The sofa and matching chair in the room were the first “grown-up” furniture we bought after getting married. Truly - it was our first big purchase to make together, and the hardest thing we had yet encountered in our relationship - ha. At the time we had about a thousand dollars to our name and an empty apartment with nowhere to sit. The kicker was, we had both just graduated from architecture school. We thought we had taste, we didn’t have Facebook Marketplace, and furniture is expeeeensive. I think we argued in every furniture store in the Denver metro area. But then we found them. They were floor models, and the sofa had a ripped seam. We thought they were beautiful, and the very best part was that we could afford them. Brett learned an upholstery whipstitch so he could repair the sofa. You would never notice now, and they still look (almost) as good as the day we bought them a decade ago. I think I will cry when we finally have to get something new. We did learn a lesson the day we bought them, one that we will pass on to our children…. when you go furniture shopping, don’t do it in a t-shirt and jeans because nobody will pay attention to you or help you because they will assume you are poor and they’ll be right. Just kidding - the lesson is, when you want people to take you seriously, you have to look and act the part. So now I wear a blazer when I go furniture shopping - and when networking.

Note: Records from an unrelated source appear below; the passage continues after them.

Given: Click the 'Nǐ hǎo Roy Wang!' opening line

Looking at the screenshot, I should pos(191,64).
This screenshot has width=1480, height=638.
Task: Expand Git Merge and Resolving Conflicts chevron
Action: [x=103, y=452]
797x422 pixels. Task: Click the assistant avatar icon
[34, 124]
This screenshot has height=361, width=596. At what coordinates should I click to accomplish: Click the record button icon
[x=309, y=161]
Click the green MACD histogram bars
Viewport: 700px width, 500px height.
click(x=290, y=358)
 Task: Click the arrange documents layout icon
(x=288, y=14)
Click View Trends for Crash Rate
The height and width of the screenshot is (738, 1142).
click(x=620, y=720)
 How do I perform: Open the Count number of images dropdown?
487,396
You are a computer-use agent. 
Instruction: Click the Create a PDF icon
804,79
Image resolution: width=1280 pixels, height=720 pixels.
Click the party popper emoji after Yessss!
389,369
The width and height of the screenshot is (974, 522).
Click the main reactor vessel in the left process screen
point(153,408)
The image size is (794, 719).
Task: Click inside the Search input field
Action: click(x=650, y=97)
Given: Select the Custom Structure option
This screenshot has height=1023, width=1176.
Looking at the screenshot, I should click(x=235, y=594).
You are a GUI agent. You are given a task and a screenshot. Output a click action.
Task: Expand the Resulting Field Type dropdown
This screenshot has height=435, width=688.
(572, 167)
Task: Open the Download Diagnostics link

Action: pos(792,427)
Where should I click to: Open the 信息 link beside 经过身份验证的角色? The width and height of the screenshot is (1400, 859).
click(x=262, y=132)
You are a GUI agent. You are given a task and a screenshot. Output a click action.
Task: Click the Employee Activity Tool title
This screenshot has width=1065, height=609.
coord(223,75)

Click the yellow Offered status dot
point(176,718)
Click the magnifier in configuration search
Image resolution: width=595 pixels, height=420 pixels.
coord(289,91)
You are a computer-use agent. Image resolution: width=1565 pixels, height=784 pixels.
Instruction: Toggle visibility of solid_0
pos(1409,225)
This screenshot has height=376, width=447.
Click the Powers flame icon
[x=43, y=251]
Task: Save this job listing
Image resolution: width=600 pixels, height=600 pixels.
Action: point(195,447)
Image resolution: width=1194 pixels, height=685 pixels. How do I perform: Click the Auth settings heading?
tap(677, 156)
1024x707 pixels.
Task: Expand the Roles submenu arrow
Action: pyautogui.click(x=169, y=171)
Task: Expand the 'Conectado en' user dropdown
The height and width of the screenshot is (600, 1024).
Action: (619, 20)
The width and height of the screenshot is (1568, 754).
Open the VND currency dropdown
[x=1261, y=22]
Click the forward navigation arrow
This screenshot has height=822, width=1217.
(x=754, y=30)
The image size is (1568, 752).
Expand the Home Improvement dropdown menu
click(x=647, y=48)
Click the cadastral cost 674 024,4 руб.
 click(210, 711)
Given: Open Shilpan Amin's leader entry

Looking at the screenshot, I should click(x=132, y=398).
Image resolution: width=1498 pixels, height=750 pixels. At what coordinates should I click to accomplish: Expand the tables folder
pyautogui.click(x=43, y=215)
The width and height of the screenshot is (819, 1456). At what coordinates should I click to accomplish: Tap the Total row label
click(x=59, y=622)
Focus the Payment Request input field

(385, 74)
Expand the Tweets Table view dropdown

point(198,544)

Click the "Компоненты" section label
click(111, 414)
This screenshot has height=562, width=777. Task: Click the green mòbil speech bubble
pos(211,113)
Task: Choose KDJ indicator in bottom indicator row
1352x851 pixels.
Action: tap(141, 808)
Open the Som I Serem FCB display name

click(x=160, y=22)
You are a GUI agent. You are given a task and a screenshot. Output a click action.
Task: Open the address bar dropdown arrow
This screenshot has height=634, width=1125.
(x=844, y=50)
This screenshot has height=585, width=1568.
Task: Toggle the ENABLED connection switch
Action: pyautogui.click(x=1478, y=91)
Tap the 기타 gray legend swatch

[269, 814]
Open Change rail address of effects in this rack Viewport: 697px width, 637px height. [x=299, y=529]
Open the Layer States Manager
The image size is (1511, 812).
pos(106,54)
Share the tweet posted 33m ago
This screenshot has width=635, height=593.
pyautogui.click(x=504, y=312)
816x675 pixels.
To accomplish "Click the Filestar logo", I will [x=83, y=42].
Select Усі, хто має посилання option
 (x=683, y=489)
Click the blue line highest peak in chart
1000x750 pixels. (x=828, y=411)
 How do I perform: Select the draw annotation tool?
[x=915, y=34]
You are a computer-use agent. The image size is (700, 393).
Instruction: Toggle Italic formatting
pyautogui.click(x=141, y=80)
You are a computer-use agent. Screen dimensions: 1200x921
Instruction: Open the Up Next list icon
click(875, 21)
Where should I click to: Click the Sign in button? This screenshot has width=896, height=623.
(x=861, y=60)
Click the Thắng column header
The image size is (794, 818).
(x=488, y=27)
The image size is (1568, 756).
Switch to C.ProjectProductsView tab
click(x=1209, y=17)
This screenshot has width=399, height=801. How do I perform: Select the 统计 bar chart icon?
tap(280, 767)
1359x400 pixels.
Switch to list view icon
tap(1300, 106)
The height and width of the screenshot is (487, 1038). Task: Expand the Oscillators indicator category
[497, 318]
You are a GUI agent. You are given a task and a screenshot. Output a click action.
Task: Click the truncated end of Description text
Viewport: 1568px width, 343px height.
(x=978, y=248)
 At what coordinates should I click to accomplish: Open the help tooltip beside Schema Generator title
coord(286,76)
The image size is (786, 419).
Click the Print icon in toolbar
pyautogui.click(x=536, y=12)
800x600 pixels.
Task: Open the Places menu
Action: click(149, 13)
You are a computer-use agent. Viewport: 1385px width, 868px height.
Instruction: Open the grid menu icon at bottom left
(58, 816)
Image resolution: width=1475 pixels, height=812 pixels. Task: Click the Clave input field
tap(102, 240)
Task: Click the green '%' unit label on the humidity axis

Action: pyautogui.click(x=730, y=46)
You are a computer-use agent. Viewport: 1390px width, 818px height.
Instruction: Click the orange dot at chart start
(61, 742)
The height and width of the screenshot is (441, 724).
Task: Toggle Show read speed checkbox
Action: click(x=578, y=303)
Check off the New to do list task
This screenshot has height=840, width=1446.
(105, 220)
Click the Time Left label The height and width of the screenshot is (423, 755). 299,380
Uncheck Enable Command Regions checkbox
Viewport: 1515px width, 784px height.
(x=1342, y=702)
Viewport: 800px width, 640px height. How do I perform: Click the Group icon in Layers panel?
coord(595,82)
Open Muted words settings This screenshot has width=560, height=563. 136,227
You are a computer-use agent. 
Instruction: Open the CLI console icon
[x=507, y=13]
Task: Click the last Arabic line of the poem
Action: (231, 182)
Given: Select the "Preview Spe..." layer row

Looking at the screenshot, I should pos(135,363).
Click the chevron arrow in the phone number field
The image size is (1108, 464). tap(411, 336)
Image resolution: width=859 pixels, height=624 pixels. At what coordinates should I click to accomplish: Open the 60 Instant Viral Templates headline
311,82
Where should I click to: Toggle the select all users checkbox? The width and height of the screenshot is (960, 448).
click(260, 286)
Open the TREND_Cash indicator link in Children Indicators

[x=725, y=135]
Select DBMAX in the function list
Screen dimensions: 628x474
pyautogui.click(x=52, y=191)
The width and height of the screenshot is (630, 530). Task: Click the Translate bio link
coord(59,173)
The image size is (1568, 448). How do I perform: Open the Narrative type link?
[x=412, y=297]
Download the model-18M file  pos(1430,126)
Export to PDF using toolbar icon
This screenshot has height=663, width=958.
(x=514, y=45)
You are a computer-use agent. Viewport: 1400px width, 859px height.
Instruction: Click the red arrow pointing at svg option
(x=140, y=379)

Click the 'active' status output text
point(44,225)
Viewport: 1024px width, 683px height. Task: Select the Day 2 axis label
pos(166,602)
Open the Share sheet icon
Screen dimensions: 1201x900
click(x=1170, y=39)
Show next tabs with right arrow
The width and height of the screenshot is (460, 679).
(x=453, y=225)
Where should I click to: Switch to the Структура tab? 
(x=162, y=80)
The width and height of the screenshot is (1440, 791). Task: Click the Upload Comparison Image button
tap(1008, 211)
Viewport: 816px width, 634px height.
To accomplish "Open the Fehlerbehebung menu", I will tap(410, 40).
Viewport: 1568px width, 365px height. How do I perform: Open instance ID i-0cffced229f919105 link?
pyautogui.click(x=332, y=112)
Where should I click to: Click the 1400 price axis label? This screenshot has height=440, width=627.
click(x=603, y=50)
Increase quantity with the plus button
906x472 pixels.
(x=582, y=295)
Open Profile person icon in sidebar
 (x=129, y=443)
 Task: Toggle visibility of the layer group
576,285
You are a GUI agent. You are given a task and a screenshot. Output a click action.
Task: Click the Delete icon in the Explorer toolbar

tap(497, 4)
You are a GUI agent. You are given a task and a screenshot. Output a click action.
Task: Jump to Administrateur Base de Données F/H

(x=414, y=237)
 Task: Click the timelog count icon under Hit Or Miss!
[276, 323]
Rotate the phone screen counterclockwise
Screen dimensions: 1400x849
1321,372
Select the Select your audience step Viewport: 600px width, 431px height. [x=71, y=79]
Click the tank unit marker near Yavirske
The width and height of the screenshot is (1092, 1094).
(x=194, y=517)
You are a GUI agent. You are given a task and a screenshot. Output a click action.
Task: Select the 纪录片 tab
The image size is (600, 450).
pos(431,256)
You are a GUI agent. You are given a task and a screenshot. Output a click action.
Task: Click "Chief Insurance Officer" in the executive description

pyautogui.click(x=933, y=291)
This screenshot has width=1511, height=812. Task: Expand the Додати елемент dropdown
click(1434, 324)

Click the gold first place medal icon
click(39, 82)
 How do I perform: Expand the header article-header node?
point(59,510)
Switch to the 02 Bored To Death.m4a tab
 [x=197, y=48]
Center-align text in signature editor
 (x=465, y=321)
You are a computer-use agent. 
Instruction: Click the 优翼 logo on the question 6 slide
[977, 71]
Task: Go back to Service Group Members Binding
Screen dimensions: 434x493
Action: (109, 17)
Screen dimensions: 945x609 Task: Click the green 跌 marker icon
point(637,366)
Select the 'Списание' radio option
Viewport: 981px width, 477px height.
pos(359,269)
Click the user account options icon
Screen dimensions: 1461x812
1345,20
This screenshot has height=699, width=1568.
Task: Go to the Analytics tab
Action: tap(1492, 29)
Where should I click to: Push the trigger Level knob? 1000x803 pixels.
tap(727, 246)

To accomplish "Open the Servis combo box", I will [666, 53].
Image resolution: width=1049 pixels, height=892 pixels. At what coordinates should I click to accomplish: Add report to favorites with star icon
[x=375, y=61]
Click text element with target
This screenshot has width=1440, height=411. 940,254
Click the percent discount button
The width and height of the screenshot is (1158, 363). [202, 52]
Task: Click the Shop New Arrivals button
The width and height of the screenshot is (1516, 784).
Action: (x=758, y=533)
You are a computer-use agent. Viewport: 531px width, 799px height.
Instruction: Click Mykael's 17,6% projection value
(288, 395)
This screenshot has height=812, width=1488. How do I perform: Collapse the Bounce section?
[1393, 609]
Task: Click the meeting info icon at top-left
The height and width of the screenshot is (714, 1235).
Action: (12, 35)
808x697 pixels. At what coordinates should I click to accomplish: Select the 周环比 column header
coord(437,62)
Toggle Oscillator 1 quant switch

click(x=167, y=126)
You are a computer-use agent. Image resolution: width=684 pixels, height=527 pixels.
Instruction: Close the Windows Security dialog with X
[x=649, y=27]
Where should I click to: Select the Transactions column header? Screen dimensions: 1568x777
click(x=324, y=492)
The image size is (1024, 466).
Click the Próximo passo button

None of these things is particularly valuable, at least in a quantifiable way. They are definitely not “by the book” when it comes to design. But they hold pieces of our life, and they bring us joy to use them and look at them. They hold value to me.

If you looked closely around our house, you would probably find plenty of things that a design book would tell you not to do. Colors that don’t perfectly coordinate. Furniture that wasn’t part of a master plan. Objects that ended up somewhere simply because that’s where they landed one day and then never moved again.

But when I look around the room, I don’t really see those things. I see the trip where we found the lithograph. I see the books I want to read someday. I see the plant that somehow survived my early attempts at keeping things alive. I see the place where the kids sit to get their shoes on, the couch where we collapsed after long days in our twenties and took turns sleeping the night when we had tiny crying babies. I see the corner where we dance before bed.

Over time those things start to layer together. None of them were chosen because they matched each other. They just arrived in our lives one by one and found their place.

I think that’s how most homes actually grow. Not all at once, but slowly. This is what I want to help foster in the homes I design: spaces that aren’t just pretty, but full of life, full of stories, and full of meaning for the people who actually live there. And if someone happens to walk by or drive past at night, I hope they can peek in through the windows and catch a glimpse of these stories being told.